Please look at the sharpness of those pictures, not necessarily the composition. I'd say that sharper images would be possible if the light was precisely controlled and directed. For an improvised photo shoot these 2 Mpx pictures are quite impressive.

--Nikolay


----------



## turtlehead (Nov 27, 2004)

the settings on the camera are more important than anything else, I can take good pictures with a sony 2.0mp and have them turn up great with out using adobe.


----------



## Jdinh04 (Oct 7, 2004)

*Yes!!!!*



turtlehead said:


> the settings on the camera are more important than anything else, I can take good pictures with a sony 2.0mp and have them turn up great with out using adobe.


Yes!!!! it doesn't really matter about the mega pixels. I usually reconmend photographers buying manual settings camera. The pictures you took look great, although lenses are important too.


----------



## jerseyjay (Jan 25, 2004)

It would take something around 8MP to look significantly improved from 2MP. It takes a doubling of linear resolution, or a quadrupling of the total pixels (MP), to make a significant difference, and only then if you're printing above 11 x 14."


----------



## Bavarian3 (Oct 21, 2004)

i agree  ive got basically the same camera (canon a85) and have taken some decent photos lately with the new lighting on the tank

http://www.wtfhost.com/userfiles/Bavarian3/Fish tank/AnubiasNana.jpg
http://www.wtfhost.com/userfiles/Bavarian3/Fish tank/CynoCobue.jpg
http://www.wtfhost.com/userfiles/Bavarian3/Fish tank/CynoCobue1.jpg


----------



## Robert (Feb 7, 2005)

Hi,
yes the camra is really not the most important thing about photography but the skills and the light.

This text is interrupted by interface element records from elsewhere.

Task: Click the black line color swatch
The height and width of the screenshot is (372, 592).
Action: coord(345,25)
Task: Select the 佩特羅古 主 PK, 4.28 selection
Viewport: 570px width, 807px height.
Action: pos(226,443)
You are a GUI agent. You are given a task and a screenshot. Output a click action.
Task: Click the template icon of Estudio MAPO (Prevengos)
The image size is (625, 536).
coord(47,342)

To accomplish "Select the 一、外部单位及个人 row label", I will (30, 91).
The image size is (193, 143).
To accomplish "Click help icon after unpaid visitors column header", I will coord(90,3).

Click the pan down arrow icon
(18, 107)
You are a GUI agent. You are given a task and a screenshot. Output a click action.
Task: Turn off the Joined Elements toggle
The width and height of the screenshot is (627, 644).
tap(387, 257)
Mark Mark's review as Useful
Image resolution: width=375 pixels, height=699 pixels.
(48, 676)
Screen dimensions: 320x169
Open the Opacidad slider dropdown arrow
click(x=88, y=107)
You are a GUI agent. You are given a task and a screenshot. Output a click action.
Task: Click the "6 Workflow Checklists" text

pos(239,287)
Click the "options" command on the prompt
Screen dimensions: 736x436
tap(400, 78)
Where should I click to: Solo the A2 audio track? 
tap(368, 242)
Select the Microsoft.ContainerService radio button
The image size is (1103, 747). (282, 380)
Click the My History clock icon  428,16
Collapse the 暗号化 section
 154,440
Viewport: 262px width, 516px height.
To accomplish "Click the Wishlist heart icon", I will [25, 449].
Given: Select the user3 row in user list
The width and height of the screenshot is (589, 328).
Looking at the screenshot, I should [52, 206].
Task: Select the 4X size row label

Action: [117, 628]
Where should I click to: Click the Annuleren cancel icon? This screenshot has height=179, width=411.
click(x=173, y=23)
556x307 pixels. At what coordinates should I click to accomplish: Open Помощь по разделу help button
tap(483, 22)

I still have my old Canon A200 (2Mio. pxl), a simple camera with a terrible digital zoom (my one does not even work anymore but I almost never needed it before), no optical zoom and a flash which needs 20(!) seconds to reload. Here are some picture I took with my A200:



















But the camera is easy to use and I'm used to it, so I still use it.

best regards

Robert


----------



## kretinus (Jan 19, 2005)

For most web applications, 2MP is just fine, you can even get a decent 4X6 print from them, a zoom isn't all that useful in aquarium photography, close focusing and macro are and the A60 is really a great little camera for aquarium photos, the autofocus isn't ideal but that's about the only thing I can think of.


----------



## SAWALLACE (Dec 24, 2004)

Any suggestions for a cheap camera with an adjustable shutter speed and all the other basic goodies? I can take pictures of plants like a champ, but when it comes to fish, all i get are blurs.
Thanks!


----------



## turtlehead (Nov 27, 2004)

change the shutter speed.


----------



## SAWALLACE (Dec 24, 2004)

I wish i could.  It has some really lame Exposure Compensation feature that doesn't help much.


----------



## kretinus (Jan 19, 2005)

It has a fixed shutter speed butnut a variable aperture? What kind is it?

Does it have an "action" mode?

For fish I use a slave flash and 1/125, my main problem is auto focus being slower than the fish, but I overcome that by setting the manual focus on one point and pray the fish swims past it


----------



## SAWALLACE (Dec 24, 2004)

Its a Fujifilm finepix 2800zoom. It doesn't necessarily have a "fixed" shutter speed, but I cannot really adjust it like the non-digital SLR's I've used previously. It has a feature that compensates for dark/light backgrounds that affects aperture/shutter speed (been a while since I've taken photo classes so I could be completely wrong). It's not as simple as selecting a "sport" or "action" setting or anything like that. Basically, it doesn't give me the control/flexibility I would like. I'm not sure if most "cheaper" digital cameras have adjustable shutter speeds. 

I am looking for CHEAP  cameras that have this feature as well as stuff like Macro, and the basics.


----------



## Bavarian3 (Oct 21, 2004)

the canon a75 is one of the best bang for the buck cameras out there. You get a ton of manual settings (aperture, shutter, ISO, macro, multifocus etc. etc.) as well as a ton of auto settings.


----------



## SAWALLACE (Dec 24, 2004)

Fantastic! Thanks Bavarian3, that's exactly what i'm looking for.


----------



## Robert (Feb 7, 2005)

Hi,
here is another example of what is possible even with such an old camera like the Canon PowerShot A200:










So it really depends more on your skills than on the camera.

regards

Robert


----------